Yes, loyal readers, you all know Raymond Chandler’s mantra by now: All secret police forces come to the same end.
But the means are pretty predictable too. In Democracies, one common feature is dredging up some doddering figurehead who has been kept sufficiently respectable for public consumption and isn’t quite so far gone as to need a bib at feeding time. Such was Robert Mueller presumed to be until the geniuses who run the Democratic side of Congress compelled today’s testimony, likely to be his last major public appearance.

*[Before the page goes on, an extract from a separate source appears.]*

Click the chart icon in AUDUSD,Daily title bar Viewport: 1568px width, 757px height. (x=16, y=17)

Alas, good ol’ Bob has passed the point where he can be cleaned up and presented for the cameras. Just following both sides on Twitter today, it became pretty clear by early afternoon that Mueller was insufficiently familiar with the investigation he led, or the report issued under his name, to be held liable for any actions taken or not taken. To the extent the comings and goings of the last two-and-a-half years had any coherence at all, it is now being laid at the feet of Mueller’s top aide, Andrew Weissmann, a man with a history of corruption that–pardon the expression–swamps Mueller’s own.
Can’t wait until they drag him into the light.

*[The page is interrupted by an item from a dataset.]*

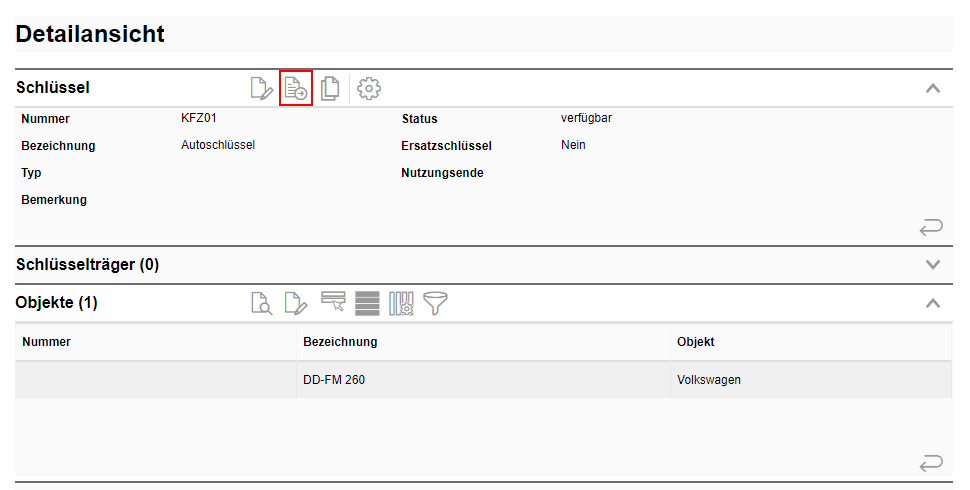Collapse the Objekte (1) section chevron
Screen dimensions: 970x490
(933, 303)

Of course, if we had a functioning government and a real country, men like Mueller and Weissmann would never have come anywhere near the levers of power. They would have been shunted off to small towns, the tender care of Ryker’s Island, or a handy electric chair, decades ago and an antidote like Donald Trump–a rat big enough and mean enough to tear the throats out of all the other rats–would never have become necessary in the first place.
Try catching anyone emerging from their carefully constructed delusions long enough to take responsibility for that tonight.
Hey Bob….She’s winking at you. I promise. And there’s no way she’ll be slipping some Intelligence Community-approved powder in your warm milk that will cause your convenient death to be reported as a sudden attack of natural causes. Drink up, buddy!